=== Section Start ===

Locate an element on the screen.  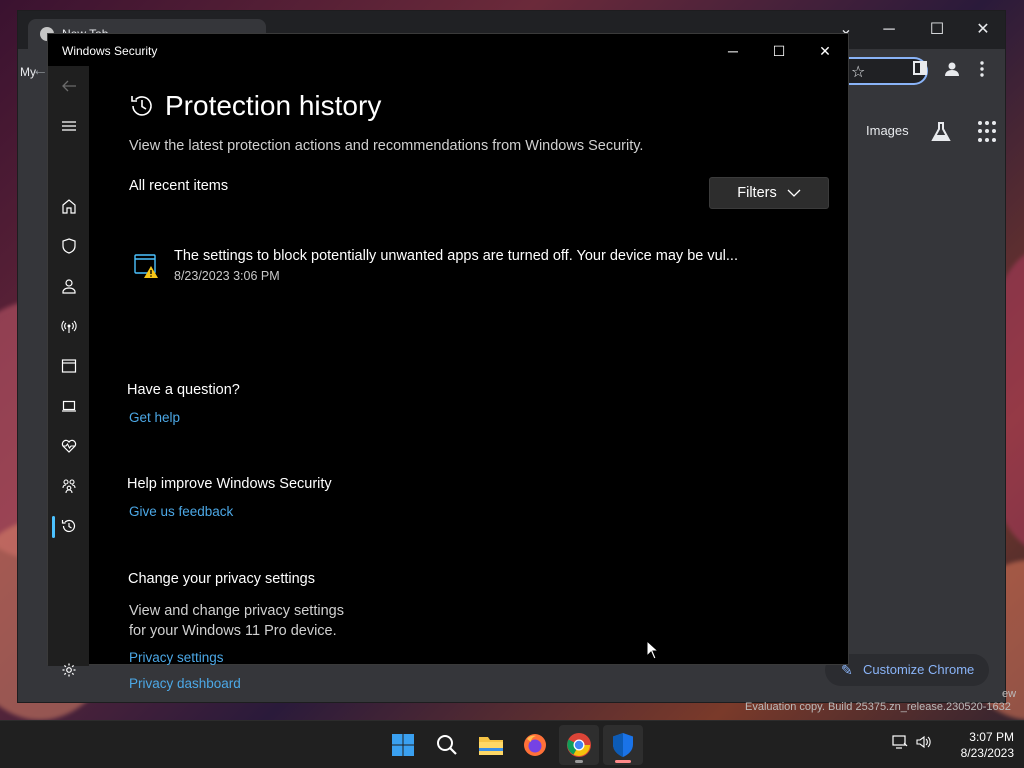
nav-protection-history is located at coordinates (68, 526).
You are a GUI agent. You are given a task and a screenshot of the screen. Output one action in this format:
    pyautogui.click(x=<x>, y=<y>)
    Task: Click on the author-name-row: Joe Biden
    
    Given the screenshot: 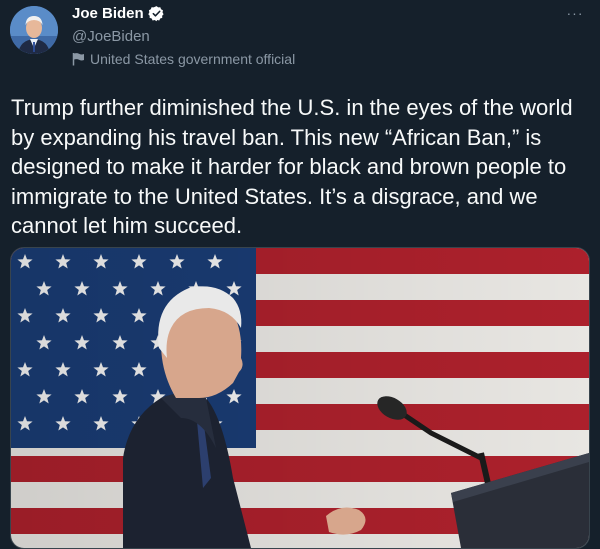 What is the action you would take?
    pyautogui.click(x=118, y=14)
    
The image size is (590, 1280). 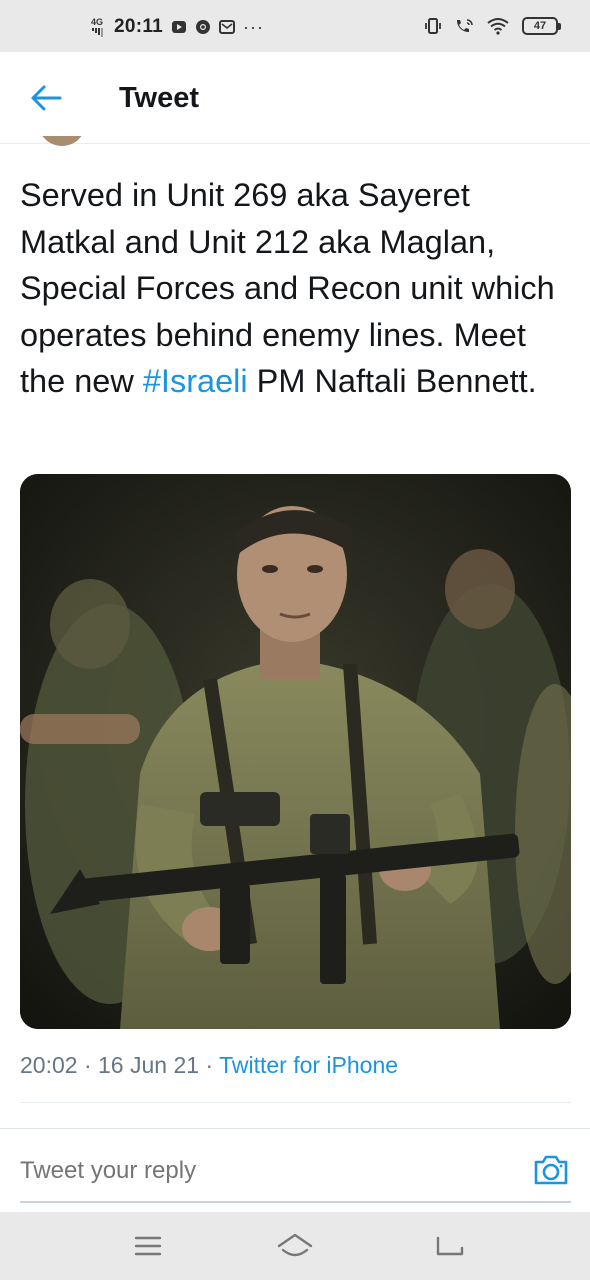 I want to click on vibrate-icon, so click(x=433, y=26).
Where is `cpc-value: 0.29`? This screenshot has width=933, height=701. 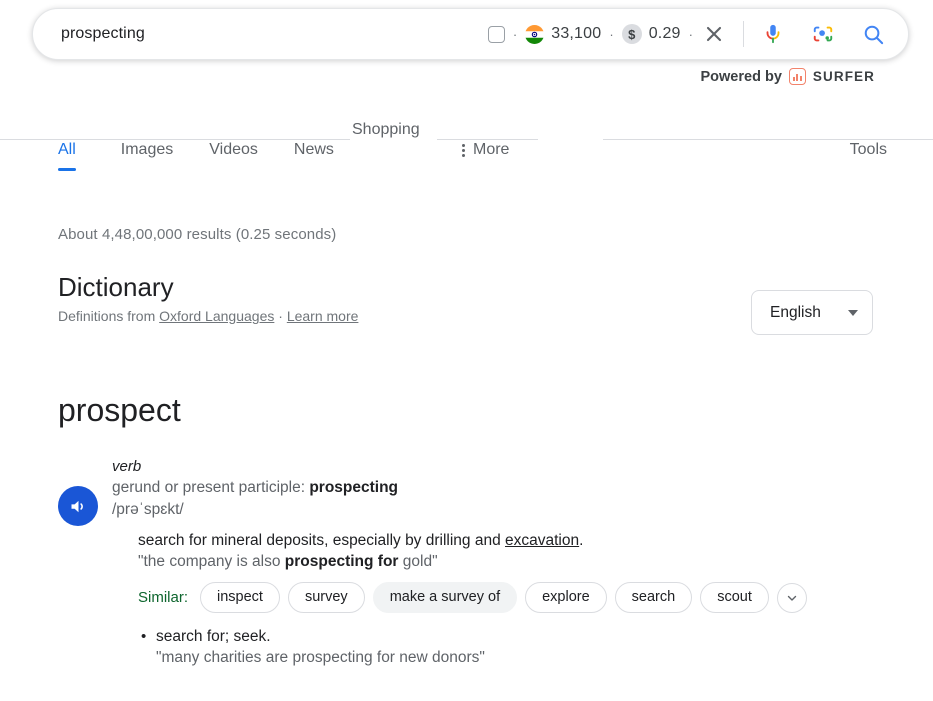 cpc-value: 0.29 is located at coordinates (664, 34).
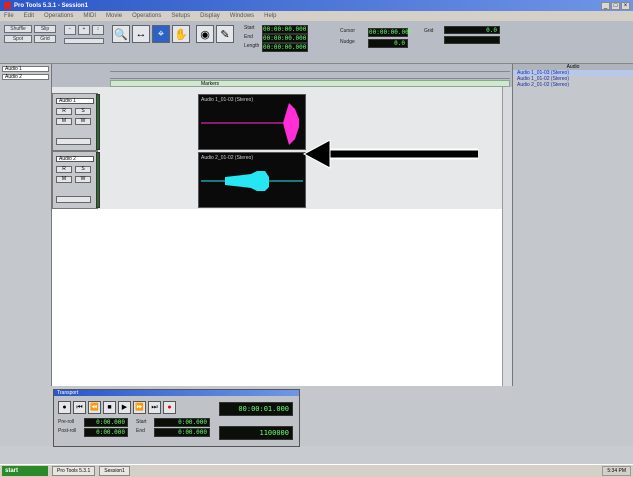 Image resolution: width=633 pixels, height=477 pixels. What do you see at coordinates (181, 34) in the screenshot?
I see `grabber-tool-icon: ✋` at bounding box center [181, 34].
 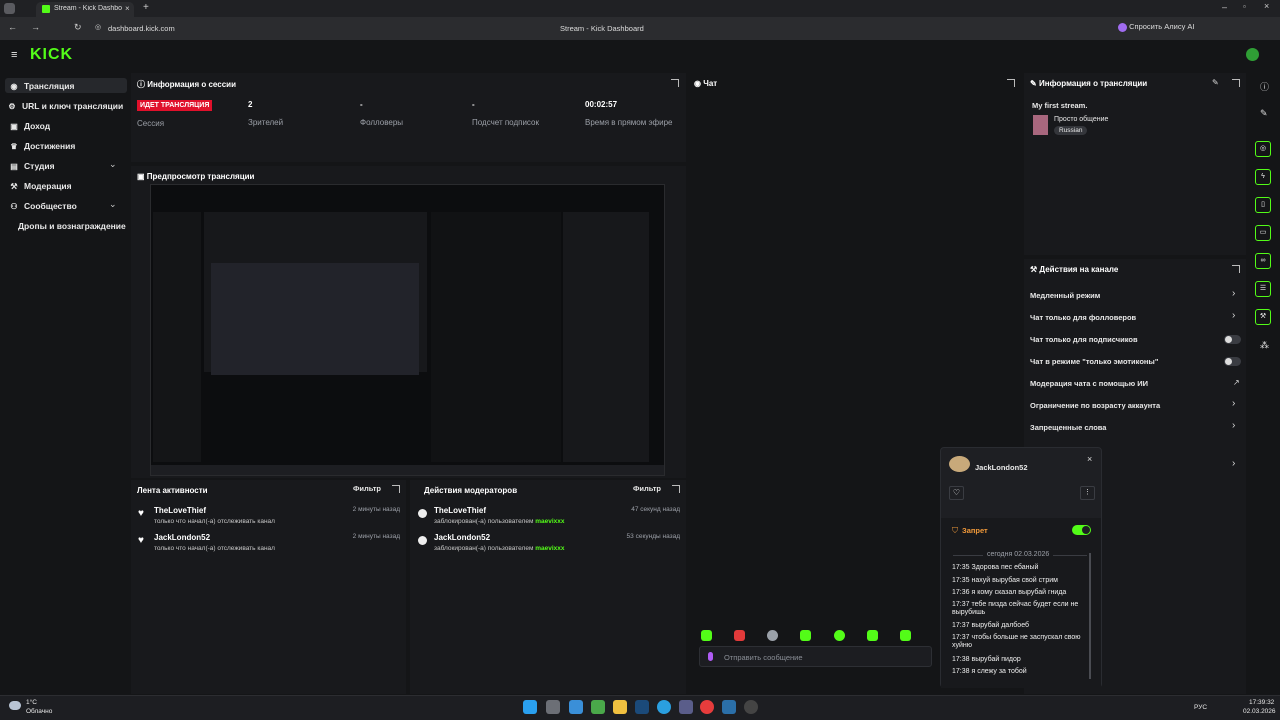 What do you see at coordinates (128, 8) in the screenshot?
I see `tab-close-icon: ×` at bounding box center [128, 8].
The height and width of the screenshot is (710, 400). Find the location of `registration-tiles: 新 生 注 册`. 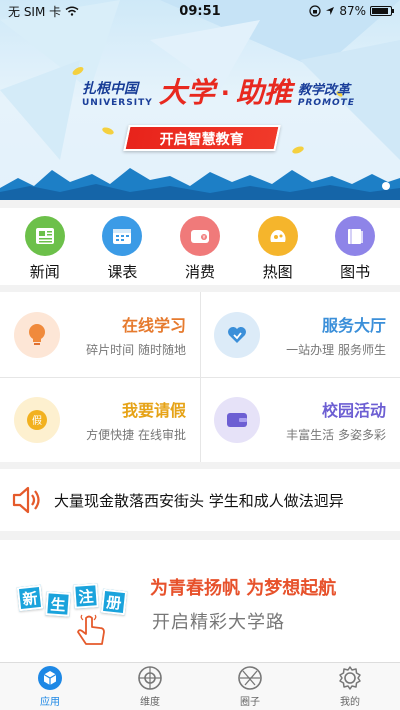

registration-tiles: 新 生 注 册 is located at coordinates (74, 614).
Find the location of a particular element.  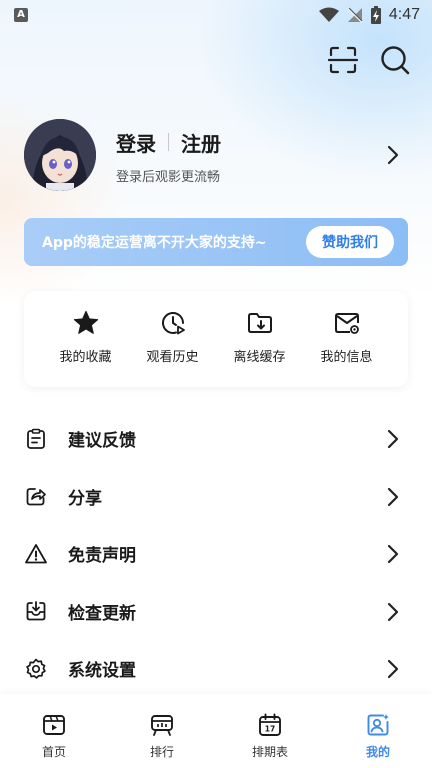

scan-icon is located at coordinates (343, 60).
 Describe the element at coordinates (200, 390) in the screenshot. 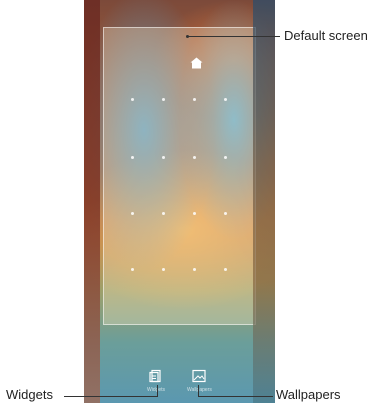

I see `wallpapers-label: Wallpapers` at that location.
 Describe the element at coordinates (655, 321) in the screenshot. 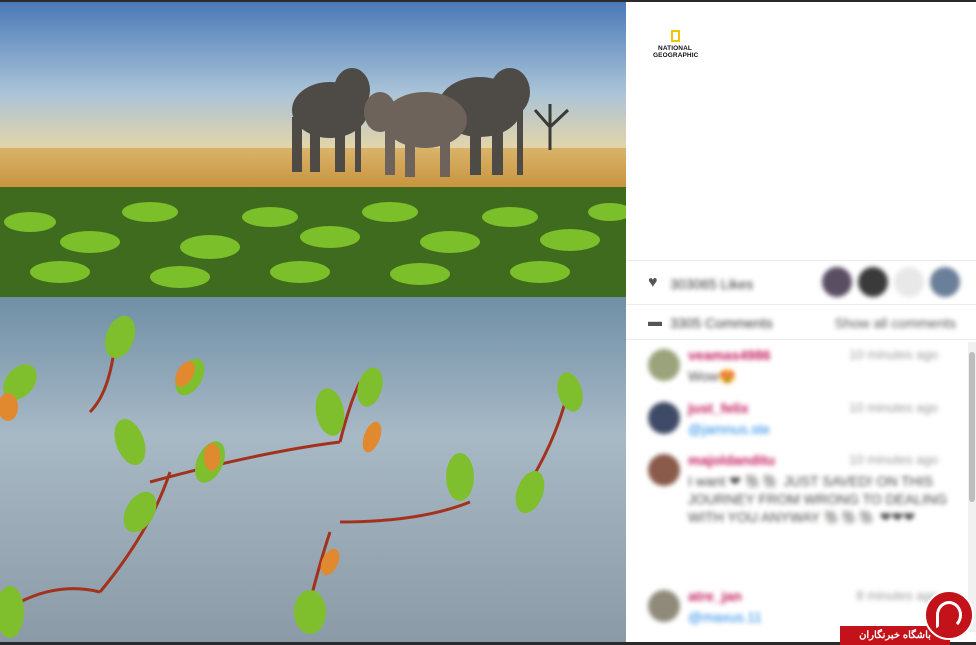

I see `comment-icon: ▬` at that location.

=== Section End ===

> Task prompt:
Please reproduce the rows from the line holding "Find the location of a particular element." through the last row, both ends included, leaving out the pictures.

> Reply:
Find the location of a particular element.  

scan-icon is located at coordinates (343, 60).
 Describe the element at coordinates (200, 390) in the screenshot. 

I see `wallpapers-label: Wallpapers` at that location.
 Describe the element at coordinates (655, 321) in the screenshot. 

I see `comment-icon: ▬` at that location.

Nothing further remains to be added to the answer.